GIVEN EXERCISE A | In the listing, copy verbatim the lines beginning with the line that contains "Identify the location of Wed, May" and continuing through the line that contains "What do you see at coordinates (402, 50)".

DOCUMENT |
● ● ● ●

Identity Assignment:

# Example: serviceradar-core identity
apiVersion: spire.spiffe.io/v1alpha1
kind: ClusterSPIFFEID
metadata:
name: serviceradar-core
spec:
spiffeIDTemplate: spiffe://carverauto.dev/ns/demo/sa/serviceradar-core
namespaceSelector:
matchLabels:
kubernetes.io/metadata.name: demo
podSelector:
matchLabels:
app: serviceradar-core

Services with SPIFFE Identities in K8s:

  • ✅ serviceradar-core
  • ✅ serviceradar-datasvc
  • ✅ serviceradar-poller
  • ✅ serviceradar-agent
  • ✅ serviceradar-mapper
  • ✅ serviceradar-sync
  • ✅ serviceradar-db-event-writer
  • ✅ serviceradar-flowgger
  • ✅ serviceradar-trapd
  • ✅ serviceradar-rperf-checker
  • ✅ serviceradar-snmp-checker
  • ✅ serviceradar-zen

3.2 Edge SPIFFE Flow (Nested SPIRE)

Upstream Agent Attestation:

  • Edge poller's upstream agent connects to cluster SPIRE server
  • Uses join token attestation (not k8s_sat)
  • Join token stored in package: spire/upstream-join-token
  • Parent ID: spiffe://carverauto.dev/ns/edge/poller-nested-spire
  • Token TTL: 15 minutes (expires quickly for security)

Downstream Server Configuration:

  • Poller runs nested SPIRE server for downstream workloads (agent, checkers)
  • Bootstrap script (bootstrap-nested-spire.sh) creates downstream entries
  • Downstream agent (in agent container) uses Unix selectors for attestation:
    unix:uid:0
    unix:gid:0
    unix:user:root
    unix:path:/opt/spire/bin/spire-server

Network/PID Sharing:

# poller-stack.compose.yml
agent:
network_mode: "service:poller"
pid: "service:poller"
  • Agent shares network namespace with poller (accesses localhost:50051)
  • Agent shares PID namespace for SPIRE Workload API attestation

4. Identified Gaps

4.1 No Centralized Service Registry

Gap: There is no dedicated table or persistent store listing all registered services across the system.

Current Behavior:

  • Services are tracked only in the ephemeral services stream (3-day TTL)
  • Query ListAgentsWithPollers() derives agents from recent service reports
  • If agent stops reporting, it disappears from system view after 3 days
  • No historical record of what services existed

Impact:

  • Cannot answer "what services are registered in the system?" without querying time-series data
  • Cannot distinguish between "service stopped reporting" vs "service was never onboarded"

● ● ● ●

DATA IN THIS EXERCISE |
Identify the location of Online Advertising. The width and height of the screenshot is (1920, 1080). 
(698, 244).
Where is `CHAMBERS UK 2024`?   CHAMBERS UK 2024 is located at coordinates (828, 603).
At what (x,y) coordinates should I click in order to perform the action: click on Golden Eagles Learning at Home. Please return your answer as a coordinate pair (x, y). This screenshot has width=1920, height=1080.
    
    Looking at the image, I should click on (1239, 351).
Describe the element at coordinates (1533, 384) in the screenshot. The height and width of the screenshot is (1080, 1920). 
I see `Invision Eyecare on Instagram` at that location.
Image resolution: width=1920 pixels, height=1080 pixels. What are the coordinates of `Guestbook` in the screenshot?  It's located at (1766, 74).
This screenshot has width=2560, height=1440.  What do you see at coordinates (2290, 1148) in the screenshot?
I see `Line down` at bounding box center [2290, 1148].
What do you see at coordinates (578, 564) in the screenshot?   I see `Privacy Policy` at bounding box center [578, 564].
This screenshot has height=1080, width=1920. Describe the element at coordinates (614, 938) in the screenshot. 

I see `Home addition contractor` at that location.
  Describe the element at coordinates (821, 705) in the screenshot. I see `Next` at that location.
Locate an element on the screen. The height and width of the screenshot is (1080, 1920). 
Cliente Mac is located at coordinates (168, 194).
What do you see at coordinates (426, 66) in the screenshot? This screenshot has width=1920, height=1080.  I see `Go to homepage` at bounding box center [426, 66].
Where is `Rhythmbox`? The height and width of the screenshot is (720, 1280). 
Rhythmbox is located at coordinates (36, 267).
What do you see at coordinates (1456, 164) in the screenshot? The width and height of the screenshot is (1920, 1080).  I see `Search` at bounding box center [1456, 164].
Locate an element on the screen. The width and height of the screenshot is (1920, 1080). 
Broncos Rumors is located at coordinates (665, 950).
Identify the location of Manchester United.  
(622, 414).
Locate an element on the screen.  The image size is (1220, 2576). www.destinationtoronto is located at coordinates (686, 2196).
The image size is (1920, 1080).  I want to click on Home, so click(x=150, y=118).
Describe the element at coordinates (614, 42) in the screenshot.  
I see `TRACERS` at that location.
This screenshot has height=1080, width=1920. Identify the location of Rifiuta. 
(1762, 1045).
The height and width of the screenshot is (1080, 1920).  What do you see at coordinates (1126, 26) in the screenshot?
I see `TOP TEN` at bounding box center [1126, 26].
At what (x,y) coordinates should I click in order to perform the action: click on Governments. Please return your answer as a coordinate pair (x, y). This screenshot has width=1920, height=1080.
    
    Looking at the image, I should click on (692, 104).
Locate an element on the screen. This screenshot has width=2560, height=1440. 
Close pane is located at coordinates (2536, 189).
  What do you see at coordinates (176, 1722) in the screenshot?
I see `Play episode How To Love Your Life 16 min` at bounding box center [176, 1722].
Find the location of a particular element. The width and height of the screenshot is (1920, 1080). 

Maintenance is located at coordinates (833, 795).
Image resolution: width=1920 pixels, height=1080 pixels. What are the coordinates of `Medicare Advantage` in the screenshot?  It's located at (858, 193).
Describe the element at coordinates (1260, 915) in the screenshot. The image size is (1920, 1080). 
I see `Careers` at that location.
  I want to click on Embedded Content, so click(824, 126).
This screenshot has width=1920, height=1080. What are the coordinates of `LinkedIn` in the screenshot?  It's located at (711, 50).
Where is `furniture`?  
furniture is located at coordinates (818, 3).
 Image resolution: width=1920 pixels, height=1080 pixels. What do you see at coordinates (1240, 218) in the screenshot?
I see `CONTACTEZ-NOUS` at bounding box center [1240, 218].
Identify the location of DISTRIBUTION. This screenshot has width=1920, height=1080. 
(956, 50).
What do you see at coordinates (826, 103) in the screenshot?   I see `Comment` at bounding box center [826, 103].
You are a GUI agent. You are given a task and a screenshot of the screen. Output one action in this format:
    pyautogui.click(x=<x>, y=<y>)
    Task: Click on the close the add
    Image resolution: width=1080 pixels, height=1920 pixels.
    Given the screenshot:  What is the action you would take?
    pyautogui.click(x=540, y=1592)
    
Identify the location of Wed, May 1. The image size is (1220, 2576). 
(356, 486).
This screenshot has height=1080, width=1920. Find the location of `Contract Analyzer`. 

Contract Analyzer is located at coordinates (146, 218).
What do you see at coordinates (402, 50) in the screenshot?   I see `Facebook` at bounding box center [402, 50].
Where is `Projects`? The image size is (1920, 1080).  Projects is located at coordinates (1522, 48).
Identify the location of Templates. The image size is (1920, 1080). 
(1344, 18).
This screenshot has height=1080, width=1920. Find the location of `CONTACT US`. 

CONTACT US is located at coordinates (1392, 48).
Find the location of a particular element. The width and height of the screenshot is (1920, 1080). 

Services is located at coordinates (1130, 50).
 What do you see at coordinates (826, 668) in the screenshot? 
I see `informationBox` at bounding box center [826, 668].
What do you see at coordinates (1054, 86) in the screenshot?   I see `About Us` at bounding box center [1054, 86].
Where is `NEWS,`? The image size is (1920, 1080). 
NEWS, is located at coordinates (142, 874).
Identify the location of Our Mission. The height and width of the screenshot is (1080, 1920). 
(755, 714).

● ● ● ●

GIVEN EXERCISE B | Which Unix selectors does the downstream agent use for attestation, according to the SPIFFE identity document? List every one.

EXPECTED ANSWER A |
Identify the location of Wed, May 1. The image size is (1220, 2576). 
(356, 486).
This screenshot has height=1080, width=1920. Find the location of `Contract Analyzer`. 

Contract Analyzer is located at coordinates (146, 218).
What do you see at coordinates (402, 50) in the screenshot?   I see `Facebook` at bounding box center [402, 50].

EXPECTED ANSWER B |
- unix:uid:0
- unix:gid:0
- unix:user:root
- unix:path:/opt/spire/bin/spire-server